#### [Passage]
Files
mrvacommander/notes/cli-end-to-end-demo.org
Michael Hohn 77ce997fbb Major changes to support cli-end-to-end demonstration. See full log
* notes/cli-end-to-end-demo.org (Database Aquisition):
  Starting description for the end-to-end demonstration workflow.
  Very simplified version of notes/cli-end-to-end.org

* docker-compose-demo.yml (services):
  Make the pre-populated ql database storage an explicit container
  to get persistent data and straightforward mount semantics.

* docker-compose-demo-build.yml (services):
  Add a docker-compose configuration for *building* the demo environment.

* demo/containers/dbsdata/Dockerfile:
  Add dbsdata Docker image to hold initialized minio database file tree

* client/containers/vscode/README.org
  Update vscode container to use custom plugin for later mrva redirection
2024-10-15 10:18:42 -07:00

17 KiB
Raw Blame History

End-to-end example of CLI use

This document describes a complete cycle of the MRVA workflow, but using pre-populated data. The steps included are

  1. aquiring CodeQL databases
  2. selection of databases
  3. configuration and use of the command-line client
  4. server startup
  5. submission of the jobs
  6. retrieval of the results
  7. examination of the results

Start the containers

  cd ~/work-gh/mrva/mrvacommander/

  docker-compose -f docker-compose-demo.yml down --volumes --remove-orphans
  docker-compose -f docker-compose-demo.yml up --build

Database Aquisition

General database aquisition is beyond the scope of this document as it is very specific to an organization's environment.

For this demo, the data is preloaded via container. To inspect it:

  # On host, run 
  docker exec -it dbstore /bin/bash

  # In the container
  ls -la /data/mrvacommander/dbstore-data/qldb

  # Or in one step
  docker exec -it dbstore ls -la /data/mrvacommander/dbstore-data/qldb

Here we use a small sample of an example for open-source repositories, 23 in all.

Repository Selection

When using all of the MRVA system, we select a small subset of repositories available to you in Database Aquisition. For this demo we include a small collection 23 repositories and here we further narrow the selection to 12.

#### [The tasks]
1. In the CLI demo notes, to how many repositories is the demo's selection narrowed?
2. Rewrite the dataset entries from the line with "Given: Click the Future Antiques logo" through the end of the entries, changing "logo" to "emblem" and keeping everything else the same. Leave the pictures out.

(Entries listed in a dataset)
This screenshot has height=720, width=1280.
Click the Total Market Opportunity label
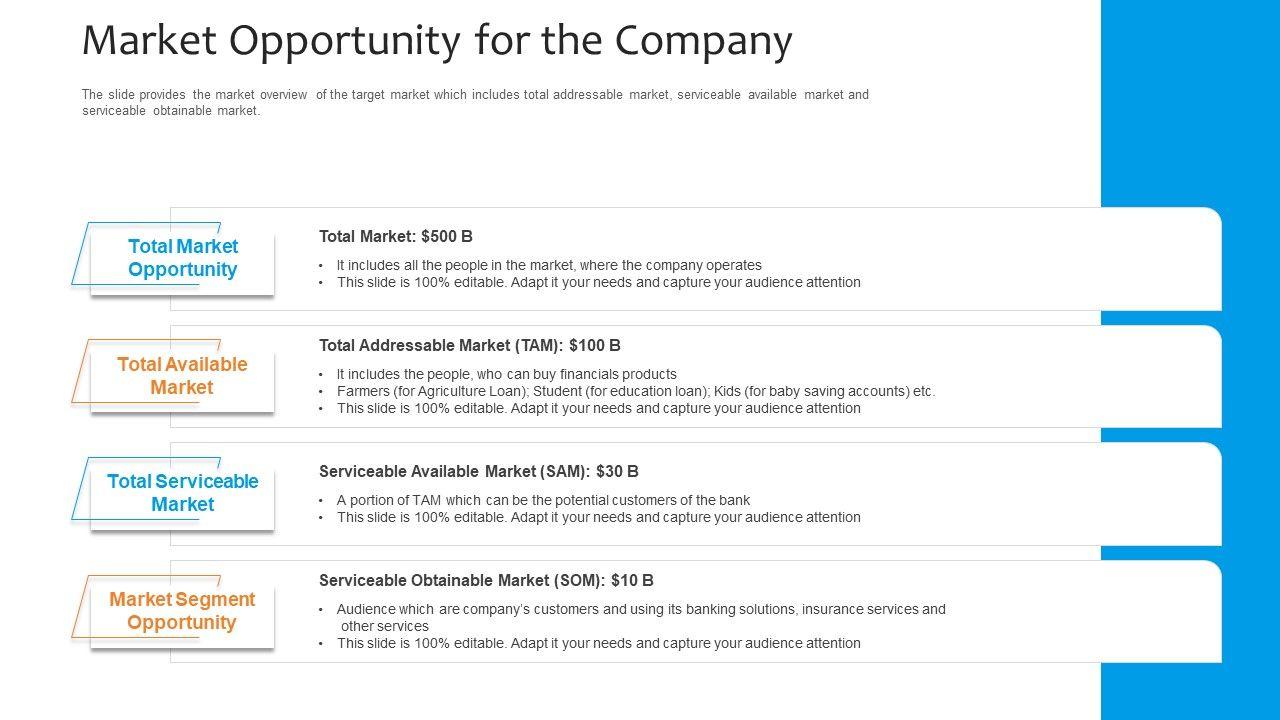click(x=182, y=258)
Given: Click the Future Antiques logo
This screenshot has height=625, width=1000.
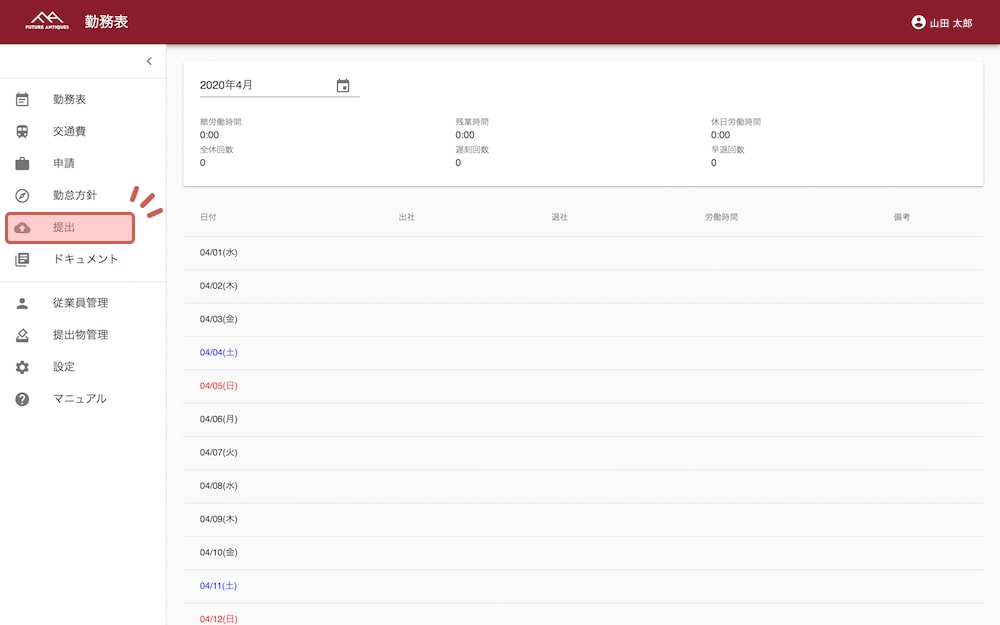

#### [Per-task answers]
1. 12 repositories.

2.
Given: Click the Future Antiques emblem
This screenshot has height=625, width=1000.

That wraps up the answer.